* Your goal *
Please give back the listing exactly, without any of its pictures.

+-------+

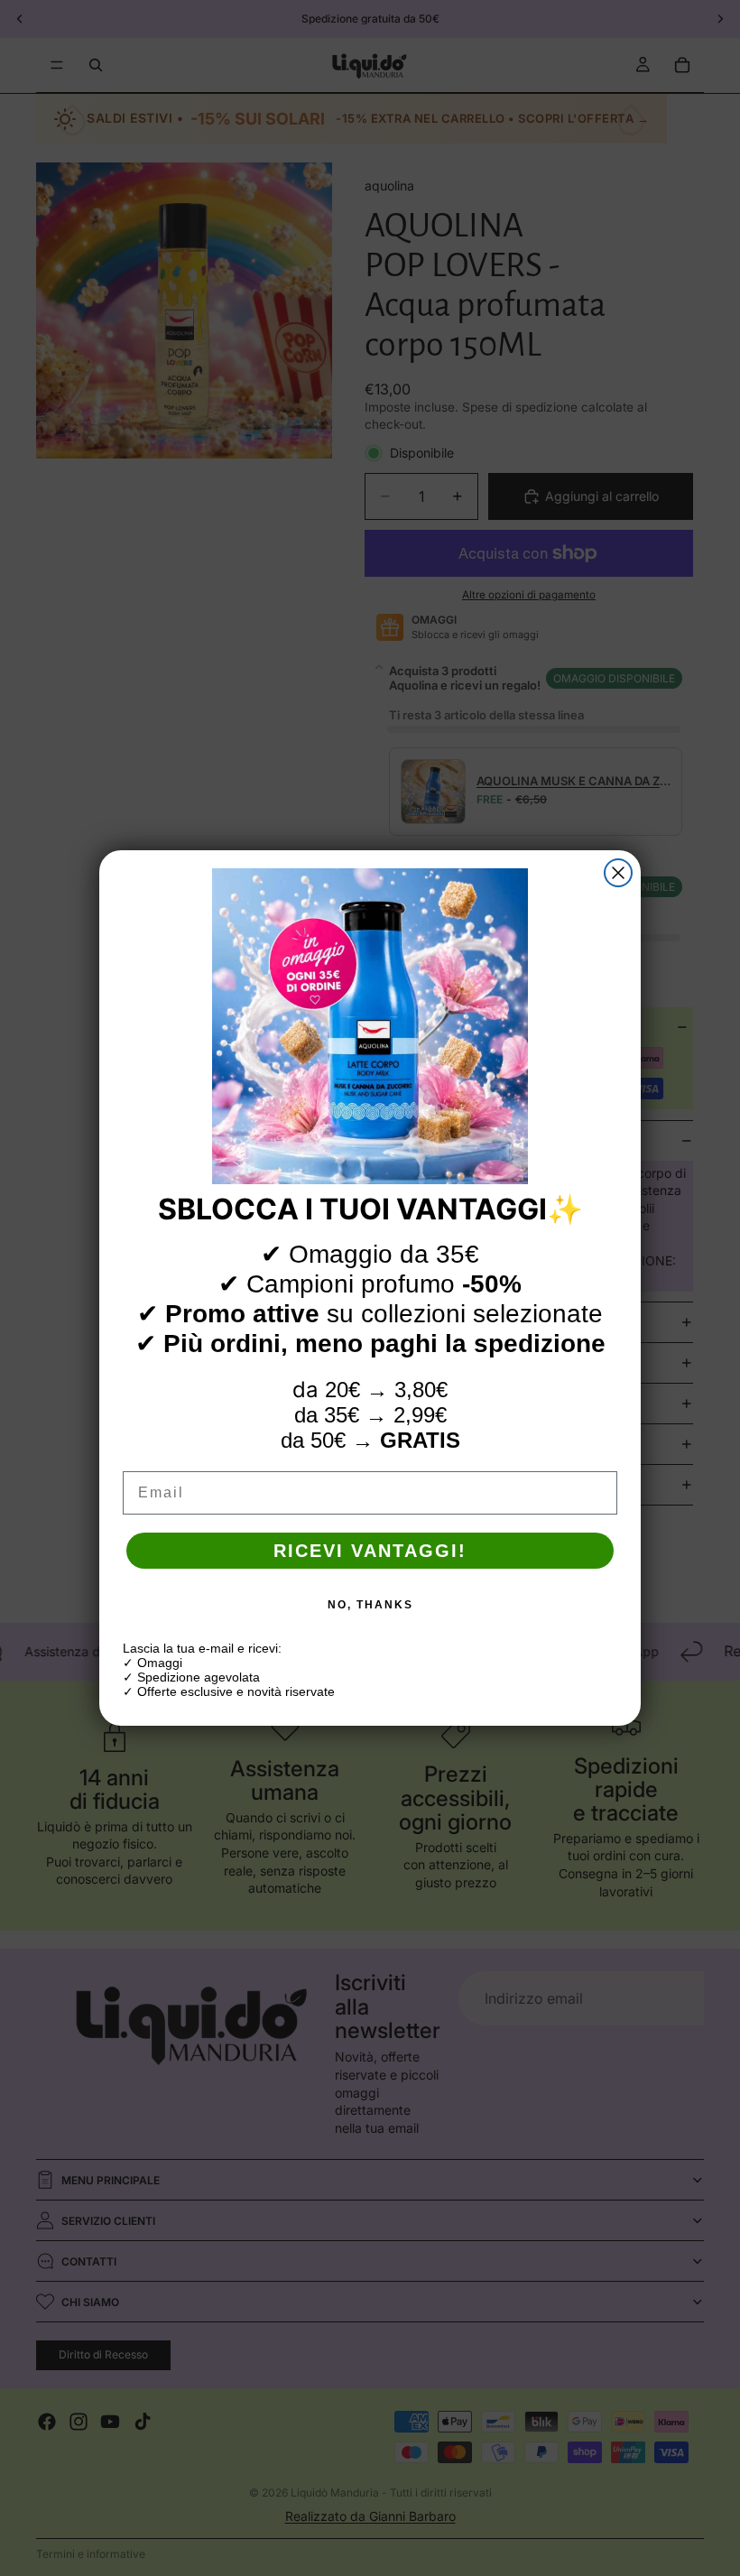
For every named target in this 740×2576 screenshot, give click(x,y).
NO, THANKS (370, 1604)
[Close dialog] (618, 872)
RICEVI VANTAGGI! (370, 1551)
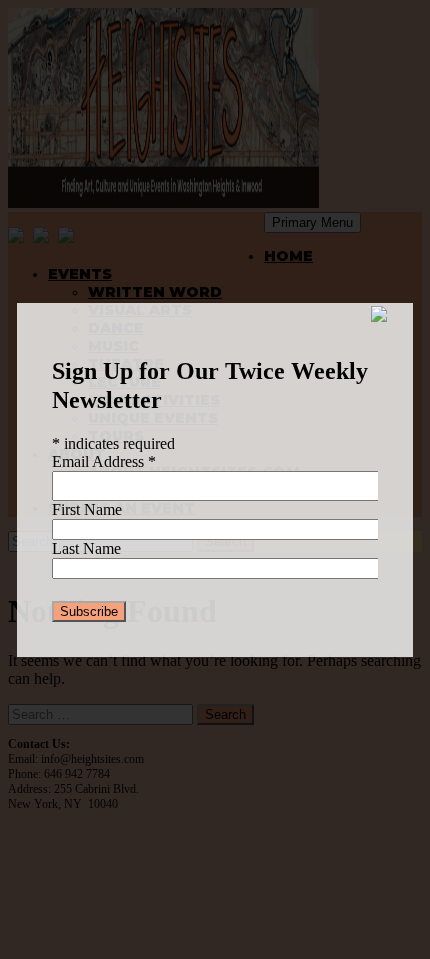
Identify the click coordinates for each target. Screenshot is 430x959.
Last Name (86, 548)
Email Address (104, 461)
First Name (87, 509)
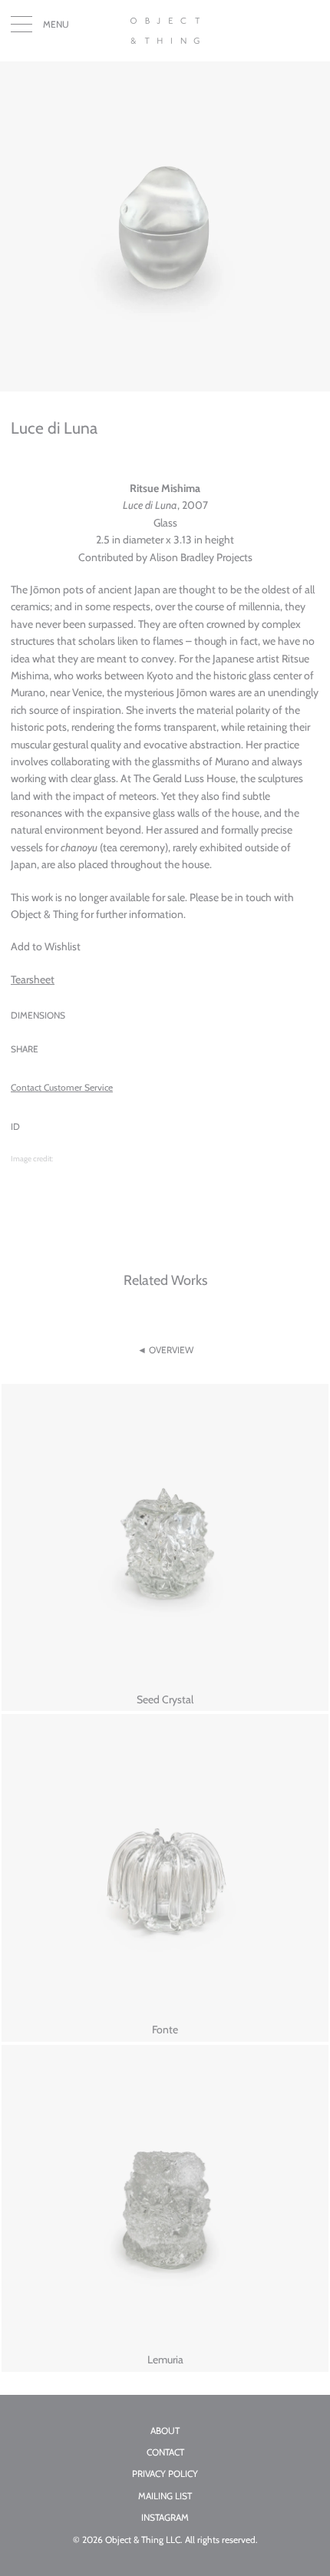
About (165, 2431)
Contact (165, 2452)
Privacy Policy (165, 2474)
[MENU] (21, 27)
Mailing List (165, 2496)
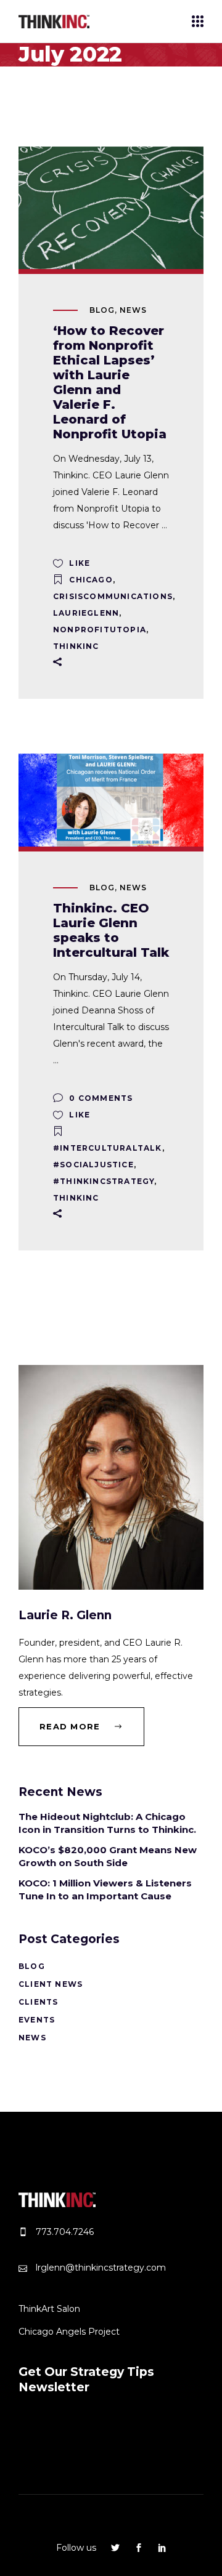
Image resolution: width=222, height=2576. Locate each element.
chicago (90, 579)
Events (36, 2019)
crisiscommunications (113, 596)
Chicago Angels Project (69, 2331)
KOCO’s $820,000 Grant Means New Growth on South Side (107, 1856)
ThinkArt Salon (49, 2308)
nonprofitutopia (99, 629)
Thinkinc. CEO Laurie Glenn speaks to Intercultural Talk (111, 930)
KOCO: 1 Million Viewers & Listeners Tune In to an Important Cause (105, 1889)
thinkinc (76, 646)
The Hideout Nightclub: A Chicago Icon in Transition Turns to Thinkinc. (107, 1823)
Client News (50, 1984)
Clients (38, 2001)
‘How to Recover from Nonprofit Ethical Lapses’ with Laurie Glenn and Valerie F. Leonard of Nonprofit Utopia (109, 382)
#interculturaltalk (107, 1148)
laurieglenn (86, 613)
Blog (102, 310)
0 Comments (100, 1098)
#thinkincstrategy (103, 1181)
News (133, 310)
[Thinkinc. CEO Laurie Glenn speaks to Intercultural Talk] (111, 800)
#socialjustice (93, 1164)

+-------+

* Task solution *
For every named target in this 740×2576 screenshot, give click(x,y).
NO, THANKS (370, 1604)
[Close dialog] (618, 872)
RICEVI VANTAGGI! (370, 1551)
Identify the click coordinates for each target. Screenshot is 430x959.
Last Name (86, 548)
Email Address (104, 461)
First Name (87, 509)
About (165, 2431)
Contact (165, 2452)
Privacy Policy (165, 2474)
[MENU] (21, 27)
Mailing List (165, 2496)
Image resolution: width=222, height=2576. Locate each element.
chicago (90, 579)
Events (36, 2019)
crisiscommunications (113, 596)
Chicago Angels Project (69, 2331)
KOCO’s $820,000 Grant Means New Growth on South Side (107, 1856)
ThinkArt Salon (49, 2308)
nonprofitutopia (99, 629)
Thinkinc. CEO Laurie Glenn speaks to Intercultural Talk (111, 930)
KOCO: 1 Million Viewers & Listeners Tune In to an Important Cause (105, 1889)
thinkinc (76, 646)
The Hideout Nightclub: A Chicago Icon in Transition Turns to Thinkinc. (107, 1823)
Client News (50, 1984)
Clients (38, 2001)
‘How to Recover from Nonprofit Ethical Lapses’ with Laurie Glenn and Valerie F. Leonard of Nonprofit Utopia (109, 382)
#interculturaltalk (107, 1148)
laurieglenn (86, 613)
Blog (102, 310)
0 Comments (100, 1098)
#thinkincstrategy (103, 1181)
News (133, 310)
[Thinkinc. CEO Laurie Glenn speaks to Intercultural Talk] (111, 800)
#socialjustice (93, 1164)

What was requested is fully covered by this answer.